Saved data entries
-.-.-

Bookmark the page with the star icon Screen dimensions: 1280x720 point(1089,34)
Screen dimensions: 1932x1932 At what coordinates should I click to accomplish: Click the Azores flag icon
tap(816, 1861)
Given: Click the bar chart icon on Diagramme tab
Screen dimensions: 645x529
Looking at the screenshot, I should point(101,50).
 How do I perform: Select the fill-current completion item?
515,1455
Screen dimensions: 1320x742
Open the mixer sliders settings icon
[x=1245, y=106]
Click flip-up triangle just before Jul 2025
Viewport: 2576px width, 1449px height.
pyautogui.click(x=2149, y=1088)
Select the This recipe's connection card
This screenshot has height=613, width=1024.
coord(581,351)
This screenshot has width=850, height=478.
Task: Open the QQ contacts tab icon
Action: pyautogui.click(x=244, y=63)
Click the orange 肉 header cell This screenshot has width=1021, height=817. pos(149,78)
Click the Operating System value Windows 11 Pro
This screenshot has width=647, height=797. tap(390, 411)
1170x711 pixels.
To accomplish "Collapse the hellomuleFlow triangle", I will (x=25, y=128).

-.-.-

WHAT THE TASK ASKS - Pick out every line of the rows above that contains the word "point", with uppercase and lowercase letters counting as different.

COMPLETE OUTPUT -
Bookmark the page with the star icon Screen dimensions: 1280x720 point(1089,34)
Looking at the screenshot, I should point(101,50).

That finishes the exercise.